Quien no tiene nada para ofrecer-sufrir no puede «participar» en la eucaristía: Cristo sufre y se inmola; también nosotros debemos sufrir-inmolarnos con él. Y estos sentimientos de víctima constituyen el alma de la misa. ¿Cómo se puede aplicar a la vida esta doctrina? Con un método muy sencillo: a menudo nuestras jornadas laborales están llenas de cruces: el frío, el calor, el cansancio; contratiempos, fracasos, incomprensiones; enfermedades, fastidios, soledades; desánimos, depresiones, angustias: todo esto constituye un material preciosísimo para ofrecer durante la misa, que —para decirlo con el Concilio de Trentoasume valor en virtud de los dolores de Cristo; es ofrecido por Cristo al Padre y por amor a la pasión de Cristo es aceptado por el Padre. Saber aceptar la vida con paciencia es vivir el sacrificio de la misa.
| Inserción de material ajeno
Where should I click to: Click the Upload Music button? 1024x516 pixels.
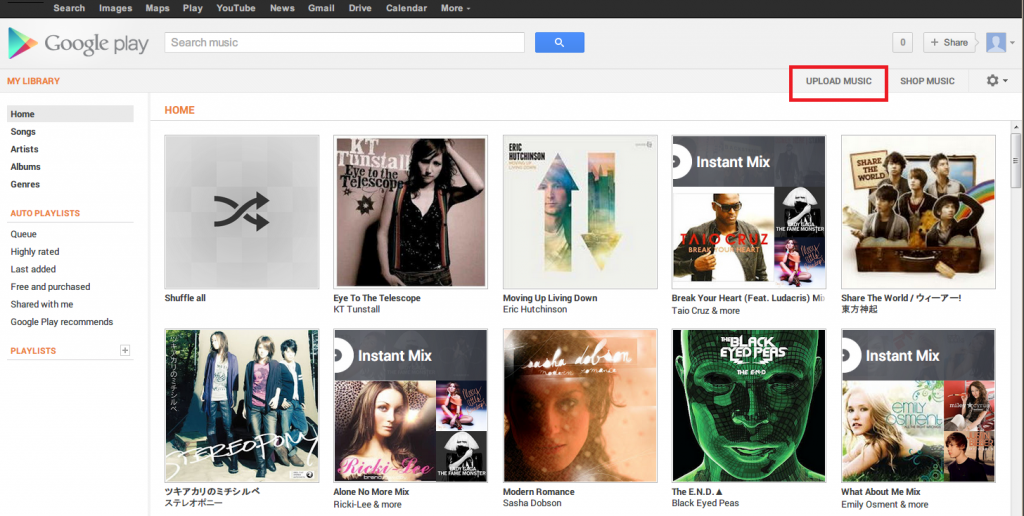click(838, 81)
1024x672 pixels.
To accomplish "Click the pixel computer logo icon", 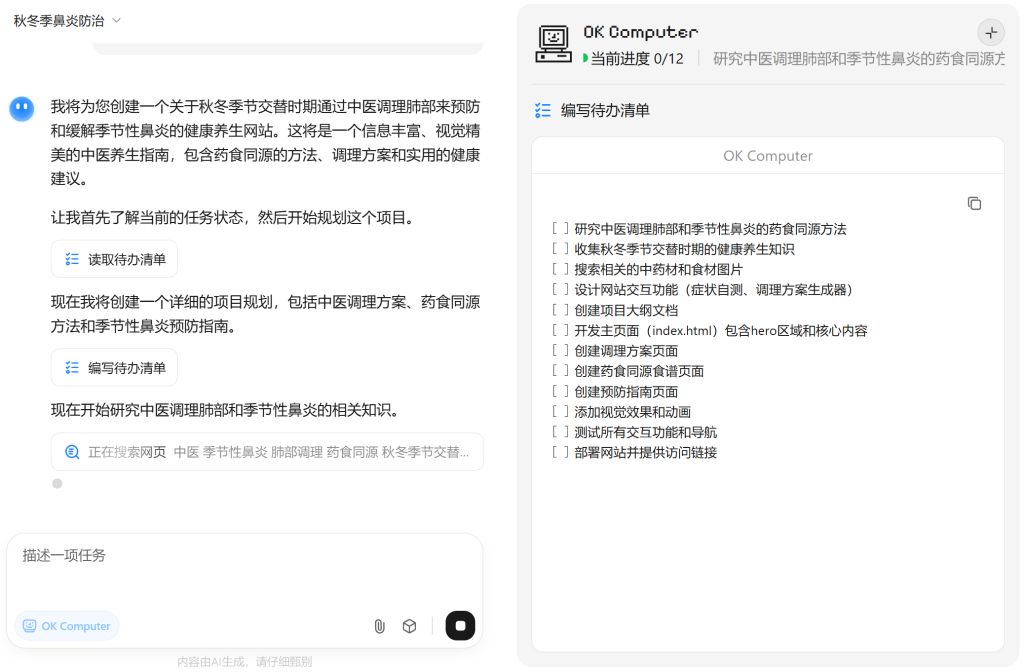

Vivir la comunión. Se trata de otro axioma clásico que implica convertir en «mística» la unión sacramental durante la jornada laboral: ésta debe llegar a ser un continuo «permanecer en Cristo». De este modo se prolonga «místicamente» la comunión: debemos adquirir la costumbre de trabajar, hablar, pensar por-con-en Cristo; se trata de adquirir la costumbre de hacerlo todo bajo el influjo, lo más actual-continuo que sea posible, de Cristo. Es menester que nos ejercitemos en preguntarnos con frecuencia: «¿Cómo se comportaría Cristo si estuviera en mi lugar?». Es preciso que adquiramos la costumbre de «conmesurarnos» con él (A. Dagnino, La vita cristiana o il mistero pasquale del Cristo mistico, Cinisello B. 1988', pp. 509-511; 534-539, passim).